Donato Bianchi
Russia at War in the Crisis of the World Order

In May 2008, Dmitry Medvedev became president of Russia, swapping his role with Vladimir Putin who became prime minister. After a few months, in August, the first milestone was a war in Georgia. In May 2012, Putin became president again and, two years later, the ongoing Ukrainian crisis escalated into a real war for the control of Donbas. Meanwhile, Moscow secured Crimea and, with it, the naval base of Sevastopol. The Russian military intervention in Syria began in September 2015. Finally, on February 24th, 2022, the invasion of Ukraine opened a violent and tragic page in European and global relations.

Therefore, Russia at War is not a sensationalist headline, but the synthesis of a characteristic element of Russian politics over the past fifteen years, a thread of its evolution. This is intertwined, and at times entangled, with other elements – one above all is Moscow’s continuous dependence on the energy sector. It is the synthesis of a problem – a restructuring often started but never completed.

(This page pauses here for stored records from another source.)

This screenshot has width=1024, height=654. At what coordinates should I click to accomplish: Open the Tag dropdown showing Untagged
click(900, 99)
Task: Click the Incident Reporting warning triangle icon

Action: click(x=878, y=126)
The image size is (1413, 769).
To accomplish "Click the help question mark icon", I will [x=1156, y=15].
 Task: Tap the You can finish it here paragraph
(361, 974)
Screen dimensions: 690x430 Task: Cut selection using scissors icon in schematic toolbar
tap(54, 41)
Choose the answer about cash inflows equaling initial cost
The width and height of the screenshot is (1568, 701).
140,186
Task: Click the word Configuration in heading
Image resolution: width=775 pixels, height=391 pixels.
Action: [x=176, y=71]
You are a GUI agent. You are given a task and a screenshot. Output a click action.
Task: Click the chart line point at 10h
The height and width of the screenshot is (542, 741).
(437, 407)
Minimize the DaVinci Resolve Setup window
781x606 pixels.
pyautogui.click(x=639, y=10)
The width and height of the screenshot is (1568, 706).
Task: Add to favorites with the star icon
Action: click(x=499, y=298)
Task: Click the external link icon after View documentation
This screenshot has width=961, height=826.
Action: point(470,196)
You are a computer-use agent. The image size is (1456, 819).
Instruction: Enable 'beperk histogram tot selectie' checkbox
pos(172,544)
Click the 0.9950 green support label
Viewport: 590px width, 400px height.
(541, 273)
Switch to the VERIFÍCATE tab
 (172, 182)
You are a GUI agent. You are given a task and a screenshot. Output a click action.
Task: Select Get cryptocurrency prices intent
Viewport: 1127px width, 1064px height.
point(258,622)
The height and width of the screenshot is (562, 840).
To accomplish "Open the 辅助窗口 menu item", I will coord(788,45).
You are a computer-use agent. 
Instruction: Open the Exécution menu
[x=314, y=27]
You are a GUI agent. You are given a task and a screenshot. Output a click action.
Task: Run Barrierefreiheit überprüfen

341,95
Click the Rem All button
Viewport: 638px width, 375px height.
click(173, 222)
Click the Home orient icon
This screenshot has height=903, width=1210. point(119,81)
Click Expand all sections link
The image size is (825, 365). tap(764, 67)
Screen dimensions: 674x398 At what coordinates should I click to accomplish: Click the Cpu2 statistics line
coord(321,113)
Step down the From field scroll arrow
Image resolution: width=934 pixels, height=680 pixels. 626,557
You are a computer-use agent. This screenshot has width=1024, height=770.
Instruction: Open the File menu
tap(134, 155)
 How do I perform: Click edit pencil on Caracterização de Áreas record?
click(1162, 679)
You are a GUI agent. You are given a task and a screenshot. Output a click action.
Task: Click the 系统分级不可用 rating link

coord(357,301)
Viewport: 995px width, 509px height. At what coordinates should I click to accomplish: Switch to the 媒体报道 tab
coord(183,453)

A third trend is more purely political and concerns the form of the state organisation. The recurrent simplification is the narrative of Russian authoritarianism as opposed to Western democracy. Given that authoritarian attitudes in the Russian political system are evident, it is more useful to identify their determining factors. For this purpose, the Marxist conception, which refers to “variations and gradations” of democracy, is certainly more effective than others. It is in this framework that the concept of sovereign democracy can be placed, as the specific Russian political form defines itself, in which the link with international relations is not lost.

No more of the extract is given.